Data for this task Block Start
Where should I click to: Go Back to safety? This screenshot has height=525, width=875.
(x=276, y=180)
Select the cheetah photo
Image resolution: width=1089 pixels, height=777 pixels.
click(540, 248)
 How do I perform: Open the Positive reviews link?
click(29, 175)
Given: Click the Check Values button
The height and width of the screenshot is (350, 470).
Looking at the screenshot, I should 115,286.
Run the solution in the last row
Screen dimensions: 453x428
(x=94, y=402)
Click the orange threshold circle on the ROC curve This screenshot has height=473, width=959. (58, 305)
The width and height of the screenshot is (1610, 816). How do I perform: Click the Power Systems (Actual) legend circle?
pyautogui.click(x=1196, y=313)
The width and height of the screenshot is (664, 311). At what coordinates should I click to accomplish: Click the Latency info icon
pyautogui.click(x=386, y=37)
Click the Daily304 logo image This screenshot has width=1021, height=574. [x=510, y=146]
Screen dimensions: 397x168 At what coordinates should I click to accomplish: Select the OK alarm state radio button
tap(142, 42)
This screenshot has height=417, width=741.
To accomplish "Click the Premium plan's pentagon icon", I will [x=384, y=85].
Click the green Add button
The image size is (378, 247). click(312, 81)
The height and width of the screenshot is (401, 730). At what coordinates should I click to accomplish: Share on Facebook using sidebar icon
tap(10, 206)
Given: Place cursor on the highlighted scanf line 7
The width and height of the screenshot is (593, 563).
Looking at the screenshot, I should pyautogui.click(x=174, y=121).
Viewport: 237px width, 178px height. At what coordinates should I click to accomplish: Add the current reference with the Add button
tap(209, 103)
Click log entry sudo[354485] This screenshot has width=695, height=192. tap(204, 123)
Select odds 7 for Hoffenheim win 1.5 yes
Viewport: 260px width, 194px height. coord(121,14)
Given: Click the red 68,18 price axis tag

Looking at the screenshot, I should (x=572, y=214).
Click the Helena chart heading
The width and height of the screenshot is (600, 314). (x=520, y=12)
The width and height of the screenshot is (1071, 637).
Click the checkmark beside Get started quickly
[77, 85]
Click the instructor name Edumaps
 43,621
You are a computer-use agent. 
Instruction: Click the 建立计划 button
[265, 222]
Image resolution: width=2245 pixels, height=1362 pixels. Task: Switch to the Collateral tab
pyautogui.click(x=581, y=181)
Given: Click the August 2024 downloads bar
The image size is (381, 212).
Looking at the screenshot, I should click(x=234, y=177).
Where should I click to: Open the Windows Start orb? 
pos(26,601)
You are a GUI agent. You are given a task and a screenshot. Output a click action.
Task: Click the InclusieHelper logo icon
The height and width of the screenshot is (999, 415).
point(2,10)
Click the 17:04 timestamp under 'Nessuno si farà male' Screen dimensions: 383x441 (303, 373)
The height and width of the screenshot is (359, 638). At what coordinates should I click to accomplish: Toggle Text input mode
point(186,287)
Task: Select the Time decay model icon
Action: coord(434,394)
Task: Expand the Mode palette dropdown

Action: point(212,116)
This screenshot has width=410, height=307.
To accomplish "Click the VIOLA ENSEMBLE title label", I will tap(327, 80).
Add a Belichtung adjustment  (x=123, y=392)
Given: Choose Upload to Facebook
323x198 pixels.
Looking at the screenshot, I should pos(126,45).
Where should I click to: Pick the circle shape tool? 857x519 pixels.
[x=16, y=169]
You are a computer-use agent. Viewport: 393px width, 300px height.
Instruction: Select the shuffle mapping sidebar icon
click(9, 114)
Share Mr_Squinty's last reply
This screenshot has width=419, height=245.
Data for this task Block End
Nothing may be left out: return each entry exactly as it reads.

Where should I click to: Go Back to safety? This screenshot has height=525, width=875.
(x=276, y=180)
Select the cheetah photo
Image resolution: width=1089 pixels, height=777 pixels.
click(540, 248)
 How do I perform: Open the Positive reviews link?
click(29, 175)
Given: Click the Check Values button
The height and width of the screenshot is (350, 470).
Looking at the screenshot, I should 115,286.
Run the solution in the last row
Screen dimensions: 453x428
(x=94, y=402)
Click the orange threshold circle on the ROC curve This screenshot has height=473, width=959. (58, 305)
The width and height of the screenshot is (1610, 816). How do I perform: Click the Power Systems (Actual) legend circle?
pyautogui.click(x=1196, y=313)
The width and height of the screenshot is (664, 311). At what coordinates should I click to accomplish: Click the Latency info icon
pyautogui.click(x=386, y=37)
Click the Daily304 logo image This screenshot has width=1021, height=574. [x=510, y=146]
Screen dimensions: 397x168 At what coordinates should I click to accomplish: Select the OK alarm state radio button
tap(142, 42)
This screenshot has height=417, width=741.
To accomplish "Click the Premium plan's pentagon icon", I will [x=384, y=85].
Click the green Add button
The image size is (378, 247). click(312, 81)
The height and width of the screenshot is (401, 730). At what coordinates should I click to accomplish: Share on Facebook using sidebar icon
tap(10, 206)
Given: Place cursor on the highlighted scanf line 7
The width and height of the screenshot is (593, 563).
Looking at the screenshot, I should pyautogui.click(x=174, y=121).
Viewport: 237px width, 178px height. At what coordinates should I click to accomplish: Add the current reference with the Add button
tap(209, 103)
Click log entry sudo[354485] This screenshot has width=695, height=192. tap(204, 123)
Select odds 7 for Hoffenheim win 1.5 yes
Viewport: 260px width, 194px height. coord(121,14)
Given: Click the red 68,18 price axis tag

Looking at the screenshot, I should (x=572, y=214).
Click the Helena chart heading
The width and height of the screenshot is (600, 314). (x=520, y=12)
The width and height of the screenshot is (1071, 637).
Click the checkmark beside Get started quickly
[77, 85]
Click the instructor name Edumaps
 43,621
You are a computer-use agent. 
Instruction: Click the 建立计划 button
[265, 222]
Image resolution: width=2245 pixels, height=1362 pixels. Task: Switch to the Collateral tab
pyautogui.click(x=581, y=181)
Given: Click the August 2024 downloads bar
The image size is (381, 212).
Looking at the screenshot, I should click(x=234, y=177).
Where should I click to: Open the Windows Start orb? 
pos(26,601)
You are a GUI agent. You are given a task and a screenshot. Output a click action.
Task: Click the InclusieHelper logo icon
The height and width of the screenshot is (999, 415).
point(2,10)
Click the 17:04 timestamp under 'Nessuno si farà male' Screen dimensions: 383x441 (303, 373)
The height and width of the screenshot is (359, 638). At what coordinates should I click to accomplish: Toggle Text input mode
point(186,287)
Task: Select the Time decay model icon
Action: coord(434,394)
Task: Expand the Mode palette dropdown

Action: point(212,116)
This screenshot has width=410, height=307.
To accomplish "Click the VIOLA ENSEMBLE title label", I will tap(327, 80).
Add a Belichtung adjustment  (x=123, y=392)
Given: Choose Upload to Facebook
323x198 pixels.
Looking at the screenshot, I should pos(126,45).
Where should I click to: Pick the circle shape tool? 857x519 pixels.
[x=16, y=169]
You are a computer-use agent. Viewport: 393px width, 300px height.
Instruction: Select the shuffle mapping sidebar icon
click(9, 114)
Share Mr_Squinty's last reply
This screenshot has width=419, height=245.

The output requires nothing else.